Immer mehr Kohlendioxid – auch wegen des Ozeans

Der CO2-Gehalt der Luft nimmt rasch zu, weil die Emissionen immer schneller steigen. Außerdem nimmt der Ozean immer weniger von dem Treibhausgas auf. In der Kälte der Eiszeit speicherte das Wasser noch deutlich mehr Kohlendioxid.

- Der weltweite Ausstoß von Kohlendioxid wächst und wächst – und die Steigerungsrate hat in jüngster Zeit sogar noch zugenommen. Drei aktuelle Studien erklären, wie es dazu gekommen ist und was für eine bedeutende Rolle der Ozean dabei spielt.

Zwischen 1990 und 1999 betrug der Zuwachs der CO2-Emissionsrate im Mittel 0,7 Prozent pro Jahr. In den Jahren 2000 bis 2006 stiegen die Emissionen dagegen jährlich um durchschnittlich 2,9 Prozent – also viermal so stark wie zuvor. Das berichtet jetzt ein internationales Team um Josep Canadell von der australischen Klimabehörde Csiro in den Proceedings of the National Academy of Sciences. Die Forscher haben für ihre Studie Messdaten und Modellrechnungen ausgewertet.

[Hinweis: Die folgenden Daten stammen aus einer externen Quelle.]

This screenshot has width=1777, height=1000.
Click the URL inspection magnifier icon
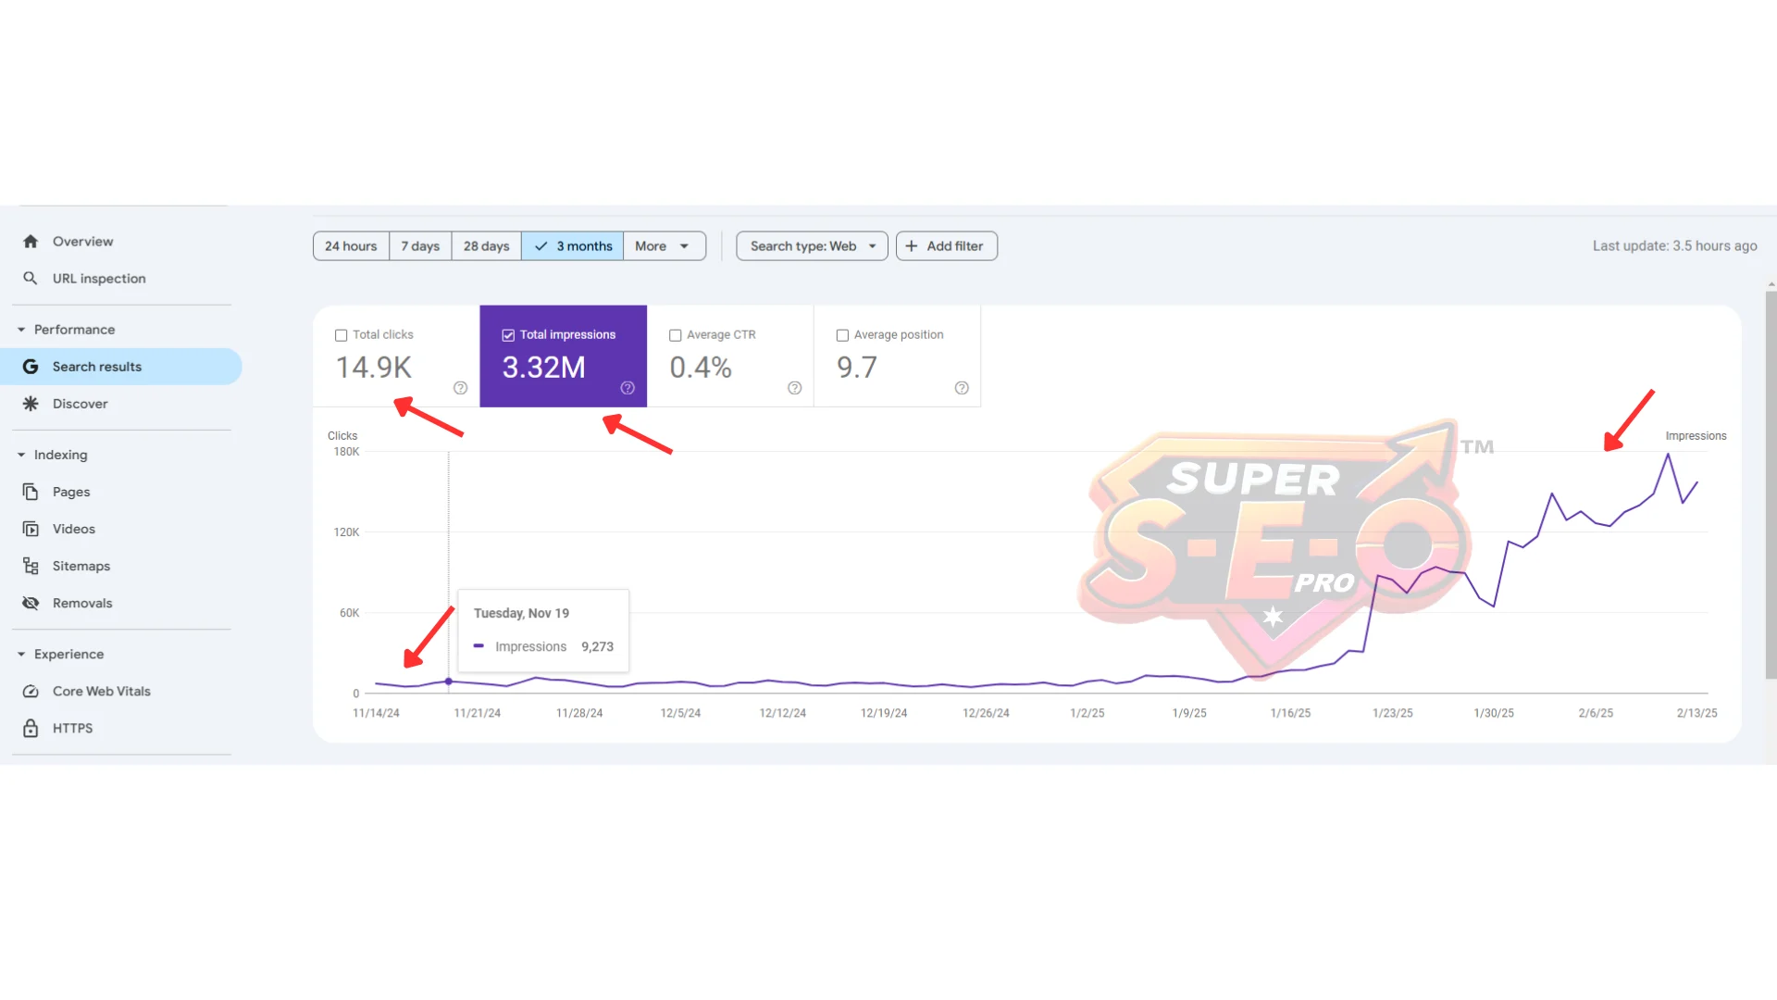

In der Luft kommen mittlerweile auf eine Million Gasmoleküle 383 Moleküle Kohlendioxid – man sagt darum, die Luft enthalte 383 ppm CO2 (ppm = parts per million). Der Wert liegt etwa ein Drittel über dem, der im 18. Jahrhundert herrschte. Dass der CO2-Gehalt der Luft ansteigt, liegt nicht nur an der Verbrennung fossiler Kraftstoffe. Ein weiterer Grund dafür ist, dass die Weltmeere etwas weniger Kohlendioxid aufnehmen als früher, berichtet das Team um Canadell.

Die Bedeutung des Ozeans wird von einer anderen Studie im Journal of Geophysical Research bestätigt: Ute Schuster und Andrew Watson von der University of East Anglia in Norwich haben Messdaten analysiert, die im Nordatlantik zwischen 1994 und 2005 mit Frachtschiffen gewonnen worden waren. Sie fanden heraus, dass sich die Fähigkeit des Nordatlantiks, CO2 zu speichern, im Beobachtungszeitraum um mehr als die Hälfte reduziert hat. Die verringerte CO2-Aufnahme sei vor allem darauf zurückzuführen, dass sich das Meer erwärmt habe, schreibt das Forscherduo. Denn bei einer höheren Wassertemperatur gibt das Wasser Kohlendioxid an die Luft ab – das ist genauso wie bei einem Glas Sprudel, das man aufheizt.

Wie eng die Meerestemperatur und die Fähigkeit des Wassers, CO2 zu speichern, zusammenhängen, zeigt sich auch immer klarer für die letzte Eiszeit. Während ihres Höhepunkts vor 15000 bis 18000 Jahren waren im Ozeanwasser im tiefen Nordpazifik riesige Mengen Kohlendioxid gelöst. Die CO2-reichen Wassermassen gelangten erst am Ende der Eiszeit vor 14000 Jahren wieder mit der Atmosphäre in Kontakt und gaben einen Teil des Gases wieder ab, berichtet ein amerikanisch-schweizerisches Team im Wissenschaftsjournal Nature.

Die Entdeckung der Forscher beruht auf einer geochemischen Analyse winziger Meeresorganismen. Das Team untersuchte Sedimente, die an zwei Stellen vom Meeresboden des Pazifks geholt worden waren – in der Nähe von Kamtschatka und Alaska.

Alle drei erwähnten Studien weisen auf die bedeutende Rolle hin, die der Ozean für den CO2-Gehalt der Luft spielt. Falls sich das Meer weiter erwärmen sollte, würde die Speicherfähigkeit aller Voraussicht nach noch stärker abnehmen und das Kohlendioxid-Problem dadurch verschärfen.